▶ [WORK ORDER]: The records must be retyped exactly, with no pictures included.

Screenshot grounding data:
╭──

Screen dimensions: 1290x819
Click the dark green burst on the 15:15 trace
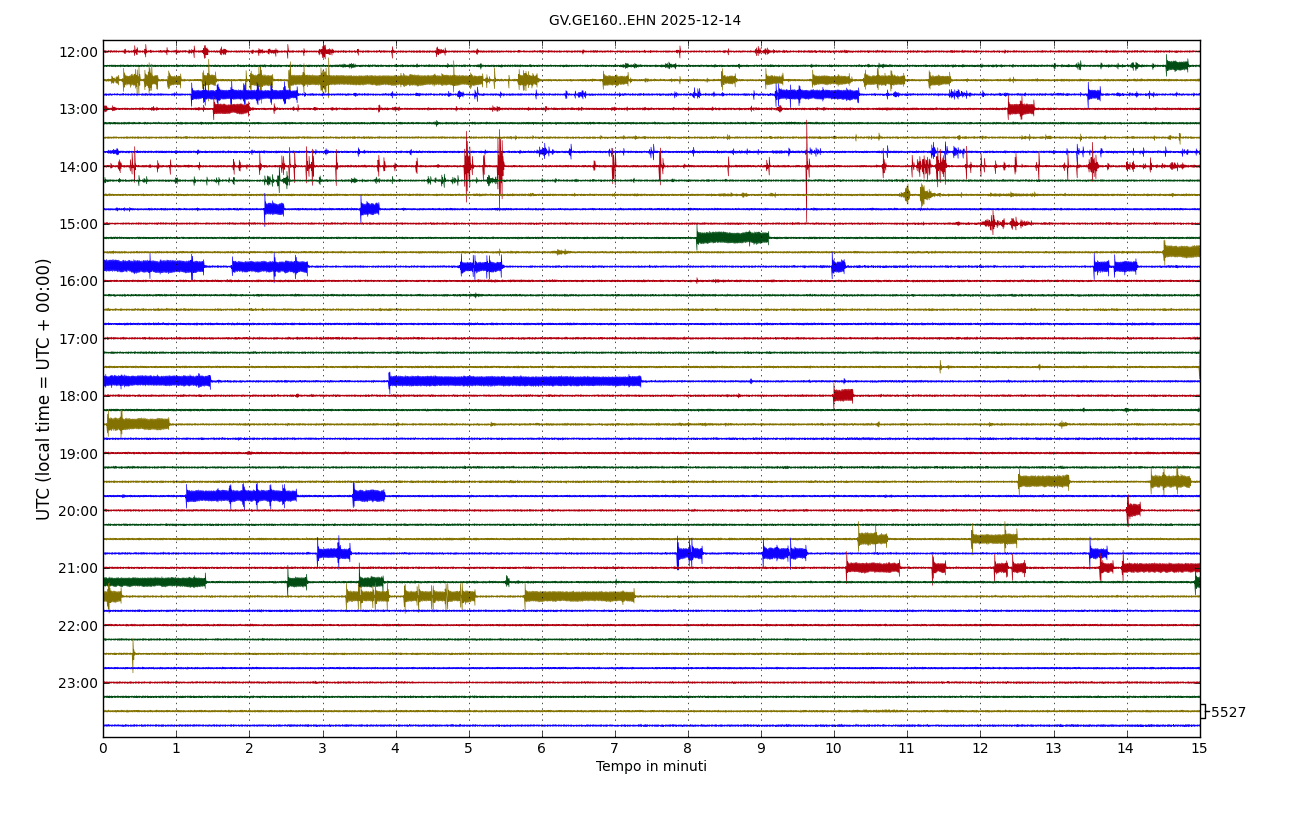732,238
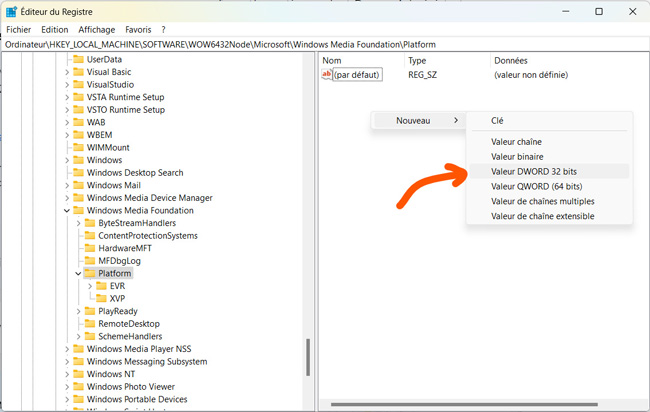Click the Windows Photo Viewer folder icon

[x=78, y=387]
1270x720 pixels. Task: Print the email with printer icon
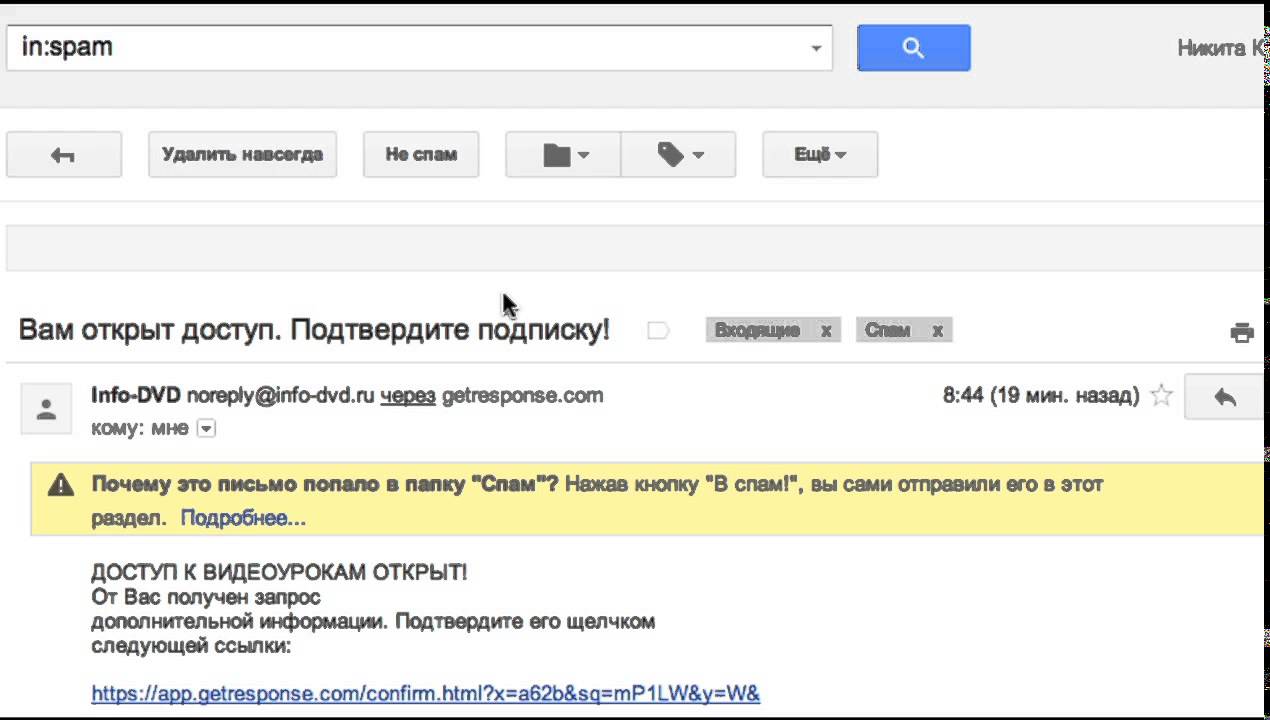pyautogui.click(x=1242, y=333)
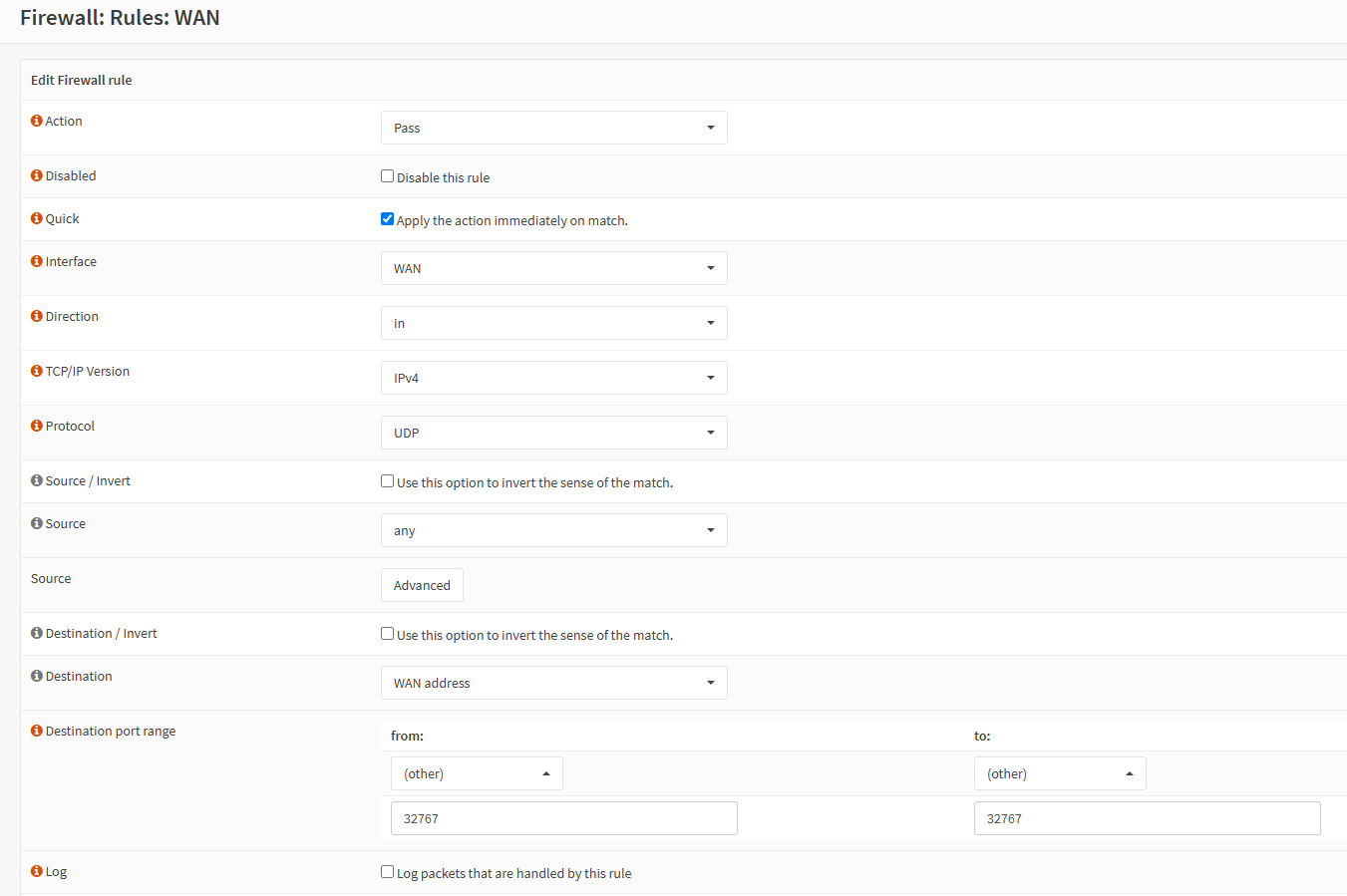Click the from port field containing 32767
This screenshot has height=896, width=1347.
pyautogui.click(x=563, y=817)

╰──

▶ [ANSWER TO THE PROBLEM]:
Screen dimensions: 1290x819
Click the dark green burst on the 15:15 trace
732,238
Click the Windows Photo Viewer folder icon

[x=78, y=387]
1270x720 pixels. Task: Print the email with printer icon
pyautogui.click(x=1242, y=333)
Click the from port field containing 32767
This screenshot has height=896, width=1347.
pyautogui.click(x=563, y=817)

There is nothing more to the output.